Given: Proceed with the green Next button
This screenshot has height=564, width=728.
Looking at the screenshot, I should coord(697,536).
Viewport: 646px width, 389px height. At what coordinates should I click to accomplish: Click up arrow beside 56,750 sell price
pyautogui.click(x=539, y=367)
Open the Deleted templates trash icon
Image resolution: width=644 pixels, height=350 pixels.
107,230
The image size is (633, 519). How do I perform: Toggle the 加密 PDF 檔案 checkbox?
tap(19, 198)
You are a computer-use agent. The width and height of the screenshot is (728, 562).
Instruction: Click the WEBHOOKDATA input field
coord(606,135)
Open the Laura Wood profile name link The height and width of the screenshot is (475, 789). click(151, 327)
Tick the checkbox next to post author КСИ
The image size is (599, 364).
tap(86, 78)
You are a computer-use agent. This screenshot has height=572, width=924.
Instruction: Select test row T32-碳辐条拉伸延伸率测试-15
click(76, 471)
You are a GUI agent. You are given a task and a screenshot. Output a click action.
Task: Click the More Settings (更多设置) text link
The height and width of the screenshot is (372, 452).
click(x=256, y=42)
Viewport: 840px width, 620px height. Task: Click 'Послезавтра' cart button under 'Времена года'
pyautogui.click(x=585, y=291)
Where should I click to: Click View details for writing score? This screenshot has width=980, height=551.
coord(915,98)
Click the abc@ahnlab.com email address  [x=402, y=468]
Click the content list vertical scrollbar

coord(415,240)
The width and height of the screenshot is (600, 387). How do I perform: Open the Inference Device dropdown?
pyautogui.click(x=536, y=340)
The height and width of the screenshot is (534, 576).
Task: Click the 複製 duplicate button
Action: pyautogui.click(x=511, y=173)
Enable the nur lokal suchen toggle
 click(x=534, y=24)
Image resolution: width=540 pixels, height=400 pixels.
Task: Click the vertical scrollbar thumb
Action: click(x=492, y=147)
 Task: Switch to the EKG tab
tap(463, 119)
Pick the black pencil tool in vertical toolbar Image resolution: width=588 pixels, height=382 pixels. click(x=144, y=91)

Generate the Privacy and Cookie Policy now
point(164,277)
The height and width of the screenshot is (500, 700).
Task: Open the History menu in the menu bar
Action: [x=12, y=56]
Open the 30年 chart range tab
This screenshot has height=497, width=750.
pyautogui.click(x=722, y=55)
┄┄┄┄┄┄┄┄┄┄┄┄┄┄┄┄┄┄┄┄
> [WORK INSTRUCTIONS] Only the line that contains "Click the abc@ahnlab.com" and the lines after it, through the end of the data above, are to be repeated exactly.

> [SOLUTION]
Click the abc@ahnlab.com email address  [x=402, y=468]
Click the content list vertical scrollbar

coord(415,240)
The width and height of the screenshot is (600, 387). How do I perform: Open the Inference Device dropdown?
pyautogui.click(x=536, y=340)
The height and width of the screenshot is (534, 576).
Task: Click the 複製 duplicate button
Action: pyautogui.click(x=511, y=173)
Enable the nur lokal suchen toggle
 click(x=534, y=24)
Image resolution: width=540 pixels, height=400 pixels.
Task: Click the vertical scrollbar thumb
Action: click(x=492, y=147)
 Task: Switch to the EKG tab
tap(463, 119)
Pick the black pencil tool in vertical toolbar Image resolution: width=588 pixels, height=382 pixels. click(x=144, y=91)

Generate the Privacy and Cookie Policy now
point(164,277)
The height and width of the screenshot is (500, 700).
Task: Open the History menu in the menu bar
Action: [x=12, y=56]
Open the 30年 chart range tab
This screenshot has height=497, width=750.
pyautogui.click(x=722, y=55)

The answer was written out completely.